- [EXERCISE]
Swap "center" for "midpoint" throughout the records below, keeping every other word unchanged, and omit the pictures from your copy.

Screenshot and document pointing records
--------------------------------------------------
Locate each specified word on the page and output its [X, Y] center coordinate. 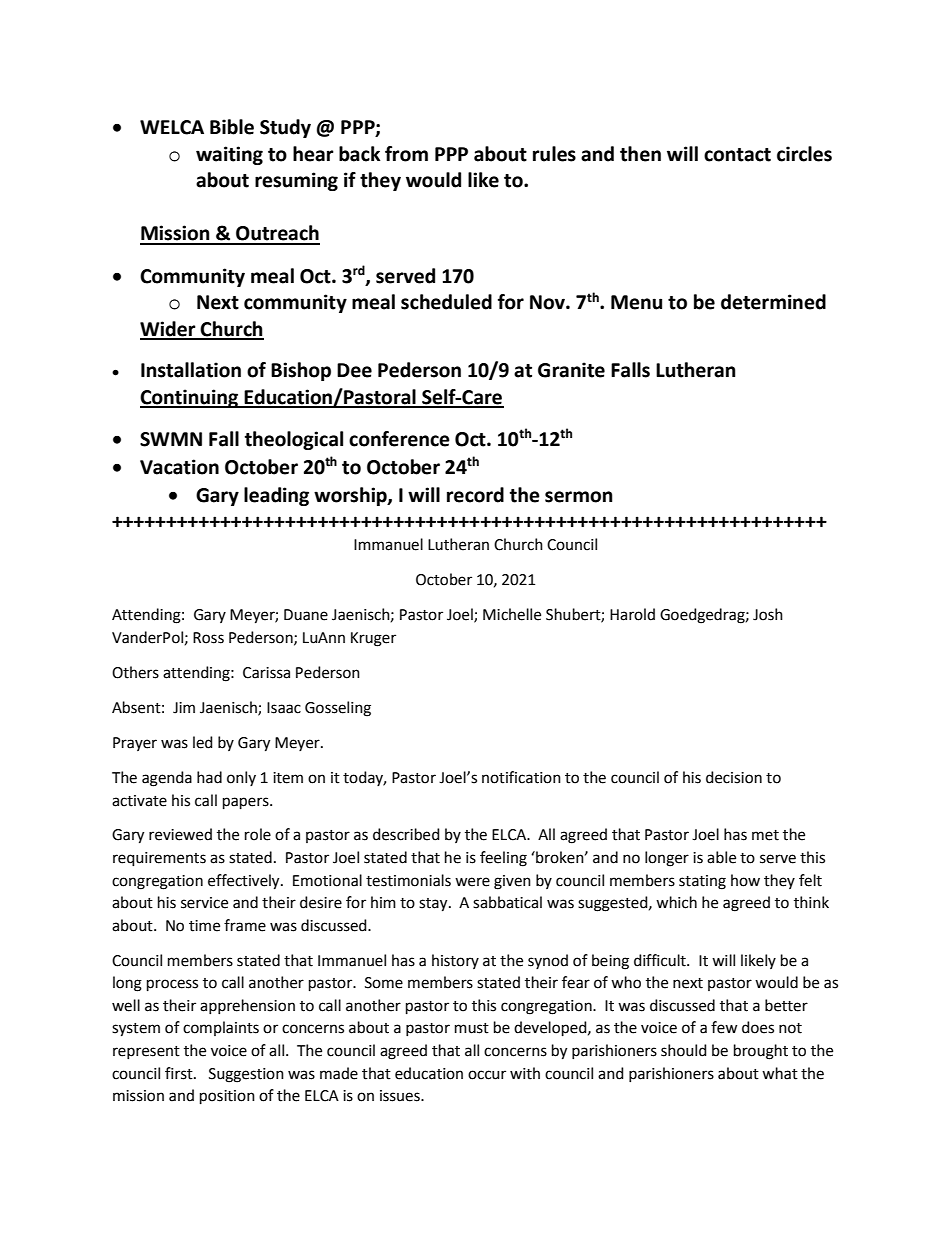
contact [737, 155]
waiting [229, 155]
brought [761, 1052]
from [406, 154]
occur [487, 1075]
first [180, 1073]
--------------------------------------------------
- [FINAL RESULT]
Locate each specified word on the page and output its [X, Y] midpoint coordinate. 
contact [737, 155]
waiting [229, 155]
brought [761, 1052]
from [406, 154]
occur [487, 1075]
first [180, 1073]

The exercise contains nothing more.